*Texto citado*
-- -- --

21 de enero 2009 - 00:00

Chávez, sin fondos, usa bicicleta nueva

Hugo Chávez
Hugo Chávez
Probablemente, la visita de la presidente Cristina de Kirchner a Venezuela resulte en un poco más de lo mismo: ofrendas florales, acuerdos de cooperación ilimitados en múltiples áreas, intercambio de alimentos por fueloil. Nada innovador: es lo que ocurre cuando los mandatarios se ven con la asiduidad con que lo hacen los presidentes de la Argentina y Venezuela. Como es de rigor, Hugo Chávez habrá de proclamar algo espectacular, desde un proyecto faraónico hasta otra amenaza más al imperialismo del Norte. Pero lo que seguramente no se anunciará es más ayuda financiera: Venezuela también enfrenta difíciles perspectivas económicas y recurre a la bicicleta financiera para salir del paso.
Con el barril de crudo alrededor de u$s 40, los números se complicaron para el país caribeño. Más cuando el 94% de sus ingresos se origina en las exportaciones de petróleo. Los u$s 60.000 millones de 2008 en renta petrolera (con un barril a u$s 110 de promedio) se verán reducidos a un tercio en 2009, de acuerdo con los cálculos de especialistas como Heliodoro Quintero, ex representante de Venezuela ante la OPEP. Para este analista, con el costo de producción por barril a u$s 8 y el precio estancado en u$s 40, los ingresos de 2009 no superarán los u$s 20.000. De seguir con los gastos actuales, esta merma no sólo significará un déficit en la balanza de pagos (las importaciones en 2008 fueron de u$s 50.000 millones), sino que no alcanzará para cubrir las compras de productos alimenticios en el extranjero, que el año pasado estuvieron en u$s 25.000 millones.
Tormentoso se presenta el panorama, sobre todo si se tiene en cuenta que la inflación de 2008 fue del 41,3% sólo para los alimentos. O que la deuda que tiene la petrolera estatal, PDVSA, con sus proveedores asciende a u$s 7.800 millones. O que los pasivos en impuestos de esta compañía alcanzan los u$s 27.700 millones.

-- -- --

*Enunciado de la tarea*
Transcribe el fragmento del texto sobre la situación económica de Venezuela, comenzando en "21 de enero" y terminando en "salir del paso.". Utiliza únicamente el texto como fuente.

Entradas almacenadas
-- -- --

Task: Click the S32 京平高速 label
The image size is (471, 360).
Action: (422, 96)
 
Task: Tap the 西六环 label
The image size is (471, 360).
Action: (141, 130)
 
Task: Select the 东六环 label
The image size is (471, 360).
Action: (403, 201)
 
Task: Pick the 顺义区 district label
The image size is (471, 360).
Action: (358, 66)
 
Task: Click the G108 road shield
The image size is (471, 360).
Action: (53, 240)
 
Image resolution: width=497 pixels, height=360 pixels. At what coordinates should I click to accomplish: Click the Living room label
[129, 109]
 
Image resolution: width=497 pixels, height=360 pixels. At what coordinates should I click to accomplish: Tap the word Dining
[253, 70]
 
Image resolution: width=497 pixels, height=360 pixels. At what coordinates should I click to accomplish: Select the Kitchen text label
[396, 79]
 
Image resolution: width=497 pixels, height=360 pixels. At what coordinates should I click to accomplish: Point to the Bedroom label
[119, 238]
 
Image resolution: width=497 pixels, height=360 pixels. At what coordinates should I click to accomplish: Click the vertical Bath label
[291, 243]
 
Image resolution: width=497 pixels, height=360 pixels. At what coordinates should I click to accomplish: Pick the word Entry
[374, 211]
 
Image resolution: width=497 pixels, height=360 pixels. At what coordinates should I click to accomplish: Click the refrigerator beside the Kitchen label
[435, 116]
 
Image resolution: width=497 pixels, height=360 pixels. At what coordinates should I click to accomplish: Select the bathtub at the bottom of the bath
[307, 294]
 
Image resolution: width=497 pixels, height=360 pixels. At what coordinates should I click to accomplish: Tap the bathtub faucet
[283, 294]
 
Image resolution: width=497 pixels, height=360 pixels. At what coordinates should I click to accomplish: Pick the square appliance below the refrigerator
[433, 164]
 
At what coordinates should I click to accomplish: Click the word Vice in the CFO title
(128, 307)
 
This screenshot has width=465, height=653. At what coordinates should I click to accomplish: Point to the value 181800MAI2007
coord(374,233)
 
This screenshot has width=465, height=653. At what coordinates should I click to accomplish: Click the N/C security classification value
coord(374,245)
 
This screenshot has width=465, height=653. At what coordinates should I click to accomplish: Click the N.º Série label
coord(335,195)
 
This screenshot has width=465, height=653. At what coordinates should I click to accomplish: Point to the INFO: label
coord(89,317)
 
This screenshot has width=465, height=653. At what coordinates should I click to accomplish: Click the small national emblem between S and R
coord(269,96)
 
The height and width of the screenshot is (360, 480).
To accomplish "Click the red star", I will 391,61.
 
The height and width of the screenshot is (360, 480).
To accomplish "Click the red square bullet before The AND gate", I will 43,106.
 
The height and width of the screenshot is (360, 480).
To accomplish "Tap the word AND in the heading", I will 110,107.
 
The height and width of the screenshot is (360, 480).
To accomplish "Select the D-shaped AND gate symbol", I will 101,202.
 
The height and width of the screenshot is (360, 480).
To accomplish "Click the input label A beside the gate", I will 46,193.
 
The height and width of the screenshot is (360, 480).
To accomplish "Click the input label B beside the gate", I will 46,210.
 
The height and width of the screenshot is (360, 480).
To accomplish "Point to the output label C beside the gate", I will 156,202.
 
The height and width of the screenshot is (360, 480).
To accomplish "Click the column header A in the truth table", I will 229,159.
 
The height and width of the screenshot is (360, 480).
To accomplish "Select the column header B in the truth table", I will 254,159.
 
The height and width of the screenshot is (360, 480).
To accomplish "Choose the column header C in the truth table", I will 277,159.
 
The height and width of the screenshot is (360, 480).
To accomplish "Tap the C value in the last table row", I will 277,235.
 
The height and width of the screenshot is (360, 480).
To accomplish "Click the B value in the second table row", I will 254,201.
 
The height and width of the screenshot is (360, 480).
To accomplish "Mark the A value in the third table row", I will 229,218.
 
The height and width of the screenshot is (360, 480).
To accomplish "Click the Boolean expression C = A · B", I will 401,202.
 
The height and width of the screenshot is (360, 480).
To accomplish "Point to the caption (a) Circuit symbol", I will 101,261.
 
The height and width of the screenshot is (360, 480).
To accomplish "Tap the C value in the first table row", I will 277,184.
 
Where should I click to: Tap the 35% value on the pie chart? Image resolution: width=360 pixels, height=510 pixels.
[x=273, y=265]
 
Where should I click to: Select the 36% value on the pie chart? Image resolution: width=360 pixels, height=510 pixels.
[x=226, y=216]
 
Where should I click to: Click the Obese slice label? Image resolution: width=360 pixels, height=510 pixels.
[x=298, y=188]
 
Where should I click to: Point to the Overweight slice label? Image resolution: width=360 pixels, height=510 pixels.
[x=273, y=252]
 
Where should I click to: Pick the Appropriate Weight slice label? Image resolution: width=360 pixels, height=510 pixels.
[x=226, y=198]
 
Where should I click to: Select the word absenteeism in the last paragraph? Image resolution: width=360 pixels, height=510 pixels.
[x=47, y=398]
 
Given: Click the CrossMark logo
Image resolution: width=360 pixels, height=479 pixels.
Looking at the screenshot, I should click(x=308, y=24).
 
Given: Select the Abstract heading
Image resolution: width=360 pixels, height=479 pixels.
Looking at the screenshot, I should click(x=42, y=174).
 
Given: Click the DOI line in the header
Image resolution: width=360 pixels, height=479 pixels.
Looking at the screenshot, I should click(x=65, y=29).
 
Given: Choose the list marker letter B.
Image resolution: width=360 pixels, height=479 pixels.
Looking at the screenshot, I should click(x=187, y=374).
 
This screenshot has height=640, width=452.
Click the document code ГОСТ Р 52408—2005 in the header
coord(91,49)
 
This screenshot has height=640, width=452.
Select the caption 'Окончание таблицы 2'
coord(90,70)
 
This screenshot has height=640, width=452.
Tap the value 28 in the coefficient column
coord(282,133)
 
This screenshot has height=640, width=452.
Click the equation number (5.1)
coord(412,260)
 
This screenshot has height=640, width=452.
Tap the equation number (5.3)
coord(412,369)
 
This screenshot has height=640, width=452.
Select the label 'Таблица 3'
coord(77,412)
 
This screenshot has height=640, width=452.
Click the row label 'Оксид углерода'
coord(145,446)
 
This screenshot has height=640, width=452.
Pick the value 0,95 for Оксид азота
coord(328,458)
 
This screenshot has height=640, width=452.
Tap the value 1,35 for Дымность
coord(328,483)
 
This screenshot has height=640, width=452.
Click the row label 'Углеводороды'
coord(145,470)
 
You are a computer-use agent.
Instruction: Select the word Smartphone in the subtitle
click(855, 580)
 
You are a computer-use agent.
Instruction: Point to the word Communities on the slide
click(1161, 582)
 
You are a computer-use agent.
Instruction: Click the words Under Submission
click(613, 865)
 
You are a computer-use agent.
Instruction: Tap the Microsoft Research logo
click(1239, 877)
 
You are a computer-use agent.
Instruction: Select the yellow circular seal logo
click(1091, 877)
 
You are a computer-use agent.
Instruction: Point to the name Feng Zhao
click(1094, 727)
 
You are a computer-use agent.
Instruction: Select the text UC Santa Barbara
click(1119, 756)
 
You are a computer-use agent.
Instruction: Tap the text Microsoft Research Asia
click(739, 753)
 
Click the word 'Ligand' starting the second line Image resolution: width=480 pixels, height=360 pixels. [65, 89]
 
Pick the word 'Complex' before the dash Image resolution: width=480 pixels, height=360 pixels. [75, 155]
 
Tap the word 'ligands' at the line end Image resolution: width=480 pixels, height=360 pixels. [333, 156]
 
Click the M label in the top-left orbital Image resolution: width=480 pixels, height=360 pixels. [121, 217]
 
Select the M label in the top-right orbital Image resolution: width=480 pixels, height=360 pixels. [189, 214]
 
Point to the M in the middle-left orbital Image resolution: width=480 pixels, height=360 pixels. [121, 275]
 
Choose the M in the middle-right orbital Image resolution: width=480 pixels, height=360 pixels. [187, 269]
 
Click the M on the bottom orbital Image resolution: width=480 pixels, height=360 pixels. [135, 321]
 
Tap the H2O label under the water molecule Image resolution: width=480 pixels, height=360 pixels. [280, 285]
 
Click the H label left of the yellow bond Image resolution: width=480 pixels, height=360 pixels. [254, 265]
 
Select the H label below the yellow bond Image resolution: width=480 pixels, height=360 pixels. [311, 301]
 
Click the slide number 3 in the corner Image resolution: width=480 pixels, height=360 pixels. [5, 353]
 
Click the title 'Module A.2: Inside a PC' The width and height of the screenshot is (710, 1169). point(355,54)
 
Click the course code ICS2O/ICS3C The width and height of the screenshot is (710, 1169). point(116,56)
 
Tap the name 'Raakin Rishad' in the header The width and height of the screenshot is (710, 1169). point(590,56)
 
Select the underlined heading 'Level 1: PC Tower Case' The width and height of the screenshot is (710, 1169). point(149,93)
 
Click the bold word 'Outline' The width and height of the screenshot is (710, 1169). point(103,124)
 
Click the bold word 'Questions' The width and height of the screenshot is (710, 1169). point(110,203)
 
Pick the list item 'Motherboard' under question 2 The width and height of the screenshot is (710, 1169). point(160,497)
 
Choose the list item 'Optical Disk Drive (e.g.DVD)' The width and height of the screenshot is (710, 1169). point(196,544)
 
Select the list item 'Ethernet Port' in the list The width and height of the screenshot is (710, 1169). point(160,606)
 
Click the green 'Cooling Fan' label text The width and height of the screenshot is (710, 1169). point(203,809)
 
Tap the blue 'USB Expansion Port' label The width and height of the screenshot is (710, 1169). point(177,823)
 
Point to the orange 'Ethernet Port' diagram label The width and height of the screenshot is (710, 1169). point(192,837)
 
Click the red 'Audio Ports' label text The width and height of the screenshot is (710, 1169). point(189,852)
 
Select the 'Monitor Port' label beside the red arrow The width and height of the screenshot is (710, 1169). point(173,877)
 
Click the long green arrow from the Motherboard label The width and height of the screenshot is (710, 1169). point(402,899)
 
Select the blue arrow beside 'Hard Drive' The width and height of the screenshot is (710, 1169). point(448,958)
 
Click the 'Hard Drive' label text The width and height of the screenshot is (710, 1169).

-- -- --

*Resultado*
21 de enero 2009 - 00:00

Chávez, sin fondos, usa bicicleta nueva

Hugo Chávez
Hugo Chávez
Probablemente, la visita de la presidente Cristina de Kirchner a Venezuela resulte en un poco más de lo mismo: ofrendas florales, acuerdos de cooperación ilimitados en múltiples áreas, intercambio de alimentos por fueloil. Nada innovador: es lo que ocurre cuando los mandatarios se ven con la asiduidad con que lo hacen los presidentes de la Argentina y Venezuela. Como es de rigor, Hugo Chávez habrá de proclamar algo espectacular, desde un proyecto faraónico hasta otra amenaza más al imperialismo del Norte. Pero lo que seguramente no se anunciará es más ayuda financiera: Venezuela también enfrenta difíciles perspectivas económicas y recurre a la bicicleta financiera para salir del paso.